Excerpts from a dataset
* * * * *
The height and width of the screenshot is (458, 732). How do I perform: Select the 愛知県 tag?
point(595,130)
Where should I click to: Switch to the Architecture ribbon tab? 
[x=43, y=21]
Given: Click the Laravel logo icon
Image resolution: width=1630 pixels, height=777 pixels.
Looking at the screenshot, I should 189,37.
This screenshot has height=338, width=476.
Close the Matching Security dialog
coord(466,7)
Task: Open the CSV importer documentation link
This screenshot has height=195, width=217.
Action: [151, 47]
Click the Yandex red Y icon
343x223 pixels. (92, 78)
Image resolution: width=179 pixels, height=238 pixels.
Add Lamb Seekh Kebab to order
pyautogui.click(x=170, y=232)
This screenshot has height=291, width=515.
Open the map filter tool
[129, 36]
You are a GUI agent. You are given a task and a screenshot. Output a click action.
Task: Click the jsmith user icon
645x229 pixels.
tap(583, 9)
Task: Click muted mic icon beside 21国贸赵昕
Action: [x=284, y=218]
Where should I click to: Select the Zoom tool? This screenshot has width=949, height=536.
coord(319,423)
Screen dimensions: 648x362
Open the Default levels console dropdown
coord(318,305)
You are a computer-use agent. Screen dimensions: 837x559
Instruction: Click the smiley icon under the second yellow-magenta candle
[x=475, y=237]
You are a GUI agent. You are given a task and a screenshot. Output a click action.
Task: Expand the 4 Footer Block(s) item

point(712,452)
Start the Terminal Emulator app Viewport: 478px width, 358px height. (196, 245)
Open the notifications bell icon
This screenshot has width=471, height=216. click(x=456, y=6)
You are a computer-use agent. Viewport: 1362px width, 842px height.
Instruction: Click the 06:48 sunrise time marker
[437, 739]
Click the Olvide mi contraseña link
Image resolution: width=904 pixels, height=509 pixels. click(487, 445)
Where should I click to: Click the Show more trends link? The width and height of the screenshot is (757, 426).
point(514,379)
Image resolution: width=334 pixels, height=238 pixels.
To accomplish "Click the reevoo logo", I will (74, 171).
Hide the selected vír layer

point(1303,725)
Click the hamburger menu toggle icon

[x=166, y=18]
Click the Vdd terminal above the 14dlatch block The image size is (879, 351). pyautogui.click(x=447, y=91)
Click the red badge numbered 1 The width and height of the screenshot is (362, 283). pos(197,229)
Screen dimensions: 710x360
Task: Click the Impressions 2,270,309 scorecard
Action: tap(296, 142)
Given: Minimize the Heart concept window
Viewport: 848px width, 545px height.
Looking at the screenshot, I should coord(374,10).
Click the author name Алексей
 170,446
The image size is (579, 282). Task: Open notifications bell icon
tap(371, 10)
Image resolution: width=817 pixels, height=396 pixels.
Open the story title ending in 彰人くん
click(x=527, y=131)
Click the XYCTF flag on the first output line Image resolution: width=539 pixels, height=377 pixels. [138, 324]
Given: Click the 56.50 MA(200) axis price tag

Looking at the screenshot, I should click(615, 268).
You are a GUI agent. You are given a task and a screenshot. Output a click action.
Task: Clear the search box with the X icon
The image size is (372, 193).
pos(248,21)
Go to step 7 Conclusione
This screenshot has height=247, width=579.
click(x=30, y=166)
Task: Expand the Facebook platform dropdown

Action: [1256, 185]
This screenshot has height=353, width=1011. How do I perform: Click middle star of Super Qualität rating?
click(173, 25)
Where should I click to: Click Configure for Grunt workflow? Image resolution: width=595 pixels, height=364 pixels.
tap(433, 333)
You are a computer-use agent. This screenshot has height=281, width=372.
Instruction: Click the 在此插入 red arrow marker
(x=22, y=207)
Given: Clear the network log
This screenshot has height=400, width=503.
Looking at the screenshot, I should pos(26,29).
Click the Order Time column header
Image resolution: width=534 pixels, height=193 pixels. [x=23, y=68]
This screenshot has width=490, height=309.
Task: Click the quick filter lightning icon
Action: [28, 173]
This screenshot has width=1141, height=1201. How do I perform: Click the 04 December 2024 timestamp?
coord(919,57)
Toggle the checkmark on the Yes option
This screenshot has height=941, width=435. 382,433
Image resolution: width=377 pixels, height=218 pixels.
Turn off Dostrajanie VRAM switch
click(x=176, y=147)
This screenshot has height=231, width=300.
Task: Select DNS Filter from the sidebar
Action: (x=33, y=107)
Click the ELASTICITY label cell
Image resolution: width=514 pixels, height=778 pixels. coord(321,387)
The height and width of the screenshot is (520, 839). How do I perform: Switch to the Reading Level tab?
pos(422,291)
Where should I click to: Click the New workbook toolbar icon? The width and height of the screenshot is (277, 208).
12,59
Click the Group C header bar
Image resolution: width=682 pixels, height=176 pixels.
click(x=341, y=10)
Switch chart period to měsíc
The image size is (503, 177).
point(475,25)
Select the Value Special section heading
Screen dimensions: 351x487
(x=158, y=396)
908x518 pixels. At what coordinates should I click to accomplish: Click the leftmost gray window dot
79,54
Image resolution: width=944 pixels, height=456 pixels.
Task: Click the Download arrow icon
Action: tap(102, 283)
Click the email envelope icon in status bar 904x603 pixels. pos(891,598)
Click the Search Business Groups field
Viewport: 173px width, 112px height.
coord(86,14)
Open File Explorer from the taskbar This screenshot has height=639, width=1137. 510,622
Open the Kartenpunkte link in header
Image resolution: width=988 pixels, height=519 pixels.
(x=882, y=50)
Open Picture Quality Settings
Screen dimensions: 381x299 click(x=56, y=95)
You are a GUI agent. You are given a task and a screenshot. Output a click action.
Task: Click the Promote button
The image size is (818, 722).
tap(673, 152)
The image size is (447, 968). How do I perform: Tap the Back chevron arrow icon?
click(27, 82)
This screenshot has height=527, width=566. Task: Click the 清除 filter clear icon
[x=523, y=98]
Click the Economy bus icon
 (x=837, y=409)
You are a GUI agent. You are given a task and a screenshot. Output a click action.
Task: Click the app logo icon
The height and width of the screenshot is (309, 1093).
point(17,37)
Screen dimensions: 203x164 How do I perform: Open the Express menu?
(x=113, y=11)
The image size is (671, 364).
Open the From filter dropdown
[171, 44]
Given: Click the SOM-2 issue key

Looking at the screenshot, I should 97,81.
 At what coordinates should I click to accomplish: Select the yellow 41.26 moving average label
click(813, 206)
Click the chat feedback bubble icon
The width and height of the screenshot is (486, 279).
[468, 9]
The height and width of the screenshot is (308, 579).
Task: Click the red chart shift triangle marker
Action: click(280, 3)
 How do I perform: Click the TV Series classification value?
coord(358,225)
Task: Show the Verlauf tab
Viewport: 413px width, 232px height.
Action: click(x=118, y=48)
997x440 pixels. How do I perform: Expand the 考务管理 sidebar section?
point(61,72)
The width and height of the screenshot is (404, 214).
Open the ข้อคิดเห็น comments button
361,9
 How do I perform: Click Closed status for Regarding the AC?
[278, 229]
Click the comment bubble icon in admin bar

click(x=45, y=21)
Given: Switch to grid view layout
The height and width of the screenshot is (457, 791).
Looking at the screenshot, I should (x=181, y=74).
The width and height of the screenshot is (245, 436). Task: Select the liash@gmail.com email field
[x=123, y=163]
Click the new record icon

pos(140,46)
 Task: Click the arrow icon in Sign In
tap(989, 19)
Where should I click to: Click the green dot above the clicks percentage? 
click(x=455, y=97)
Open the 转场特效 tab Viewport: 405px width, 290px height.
* * * * *
Look over the entries above and say how many lines contain "computer"; give only the number.

3